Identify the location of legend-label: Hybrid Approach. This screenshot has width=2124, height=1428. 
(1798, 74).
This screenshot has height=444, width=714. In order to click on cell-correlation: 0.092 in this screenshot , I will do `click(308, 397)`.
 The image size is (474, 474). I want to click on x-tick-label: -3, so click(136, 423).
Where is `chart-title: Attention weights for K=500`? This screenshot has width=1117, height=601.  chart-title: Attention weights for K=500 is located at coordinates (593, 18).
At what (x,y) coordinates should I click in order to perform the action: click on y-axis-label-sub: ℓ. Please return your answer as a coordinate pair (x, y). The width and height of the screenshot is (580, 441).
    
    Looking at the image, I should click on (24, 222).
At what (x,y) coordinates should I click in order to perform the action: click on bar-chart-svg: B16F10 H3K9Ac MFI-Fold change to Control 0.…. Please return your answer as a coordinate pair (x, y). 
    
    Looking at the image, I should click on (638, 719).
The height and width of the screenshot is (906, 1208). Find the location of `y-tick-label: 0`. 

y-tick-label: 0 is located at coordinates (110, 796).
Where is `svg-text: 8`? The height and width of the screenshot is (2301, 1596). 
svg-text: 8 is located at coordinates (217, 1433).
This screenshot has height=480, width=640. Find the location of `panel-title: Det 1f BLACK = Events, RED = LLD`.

* PROBLEM DESCRIPTION: Can you convert all of the data above into a JSON list of strings, one string per line, leaving out the blank lines?

* SOLUTION:
[
  "Identify the location of legend-label: Hybrid Approach. This screenshot has width=2124, height=1428. ",
  "(1798, 74).",
  "This screenshot has height=444, width=714. In order to click on cell-correlation: 0.092 in this screenshot , I will do `click(308, 397)`.",
  " The image size is (474, 474). I want to click on x-tick-label: -3, so click(136, 423).",
  "Where is `chart-title: Attention weights for K=500`? This screenshot has width=1117, height=601.  chart-title: Attention weights for K=500 is located at coordinates (593, 18).",
  "At what (x,y) coordinates should I click in order to perform the action: click on y-axis-label-sub: ℓ. Please return your answer as a coordinate pair (x, y). The width and height of the screenshot is (580, 441).",
  "    Looking at the image, I should click on (24, 222).",
  "At what (x,y) coordinates should I click in order to perform the action: click on bar-chart-svg: B16F10 H3K9Ac MFI-Fold change to Control 0.…. Please return your answer as a coordinate pair (x, y). ",
  "    Looking at the image, I should click on (638, 719).",
  "The height and width of the screenshot is (906, 1208). Find the location of `y-tick-label: 0`. ",
  "y-tick-label: 0 is located at coordinates (110, 796).",
  "Where is `svg-text: 8`? The height and width of the screenshot is (2301, 1596). ",
  "svg-text: 8 is located at coordinates (217, 1433).",
  "This screenshot has height=480, width=640. Find the location of `panel-title: Det 1f BLACK = Events, RED = LLD`."
]